*** Opening of RECORDED INFORMATION ***

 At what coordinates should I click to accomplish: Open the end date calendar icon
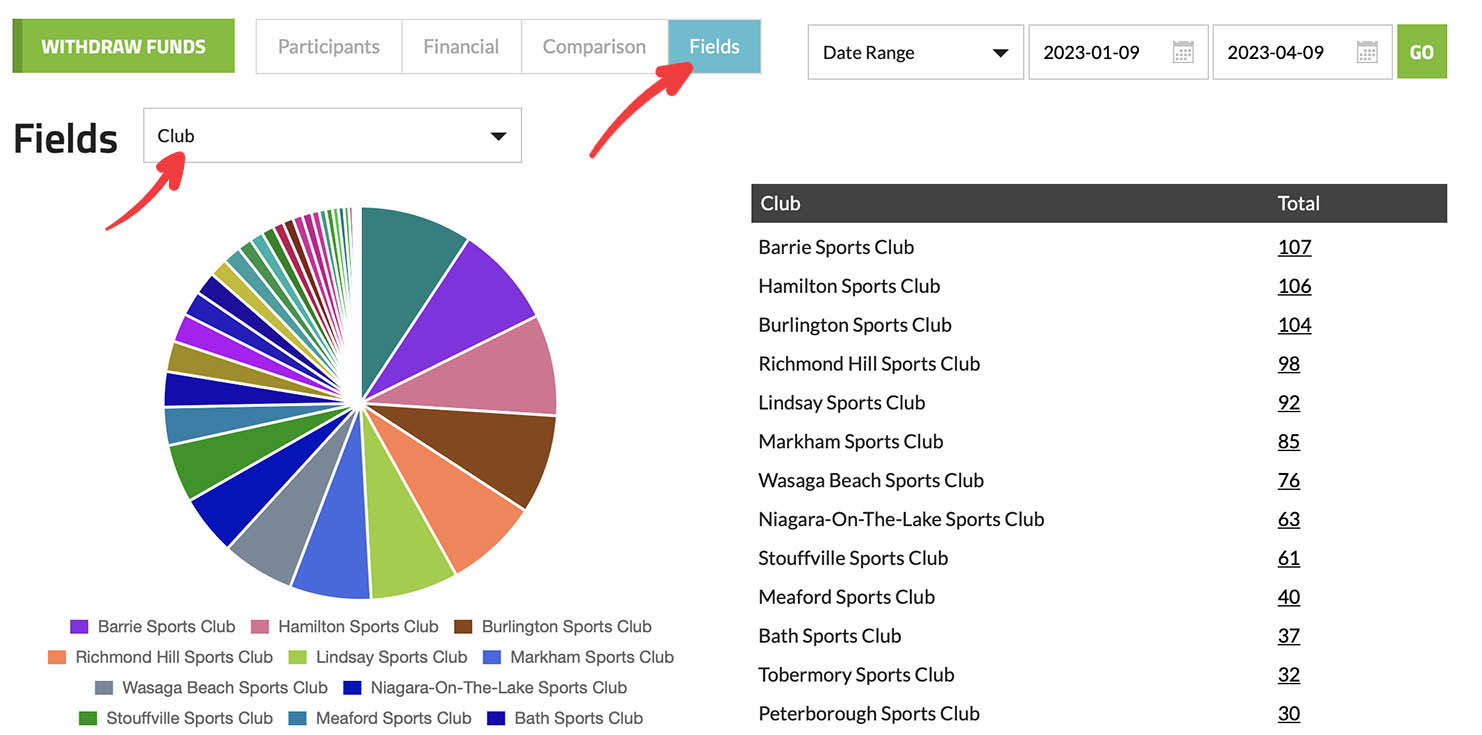1367,53
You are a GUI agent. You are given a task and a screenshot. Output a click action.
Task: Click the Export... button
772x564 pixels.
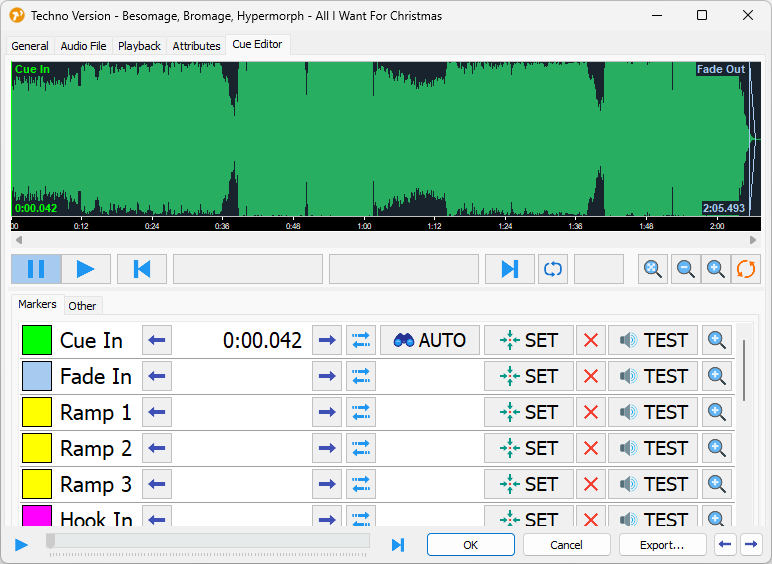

*** Close of RECORDED INFORMATION ***

▸ TASK TO CARRY OUT
Leave out every picture and copy the rest of the records exactly.

▸ YOUR RESPONSE
 At what coordinates should I click to accomplish: Open the end date calendar icon
1367,53
You are a GUI agent. You are given a task and a screenshot. Output a click action.
Task: Click the Export... button
772x564 pixels.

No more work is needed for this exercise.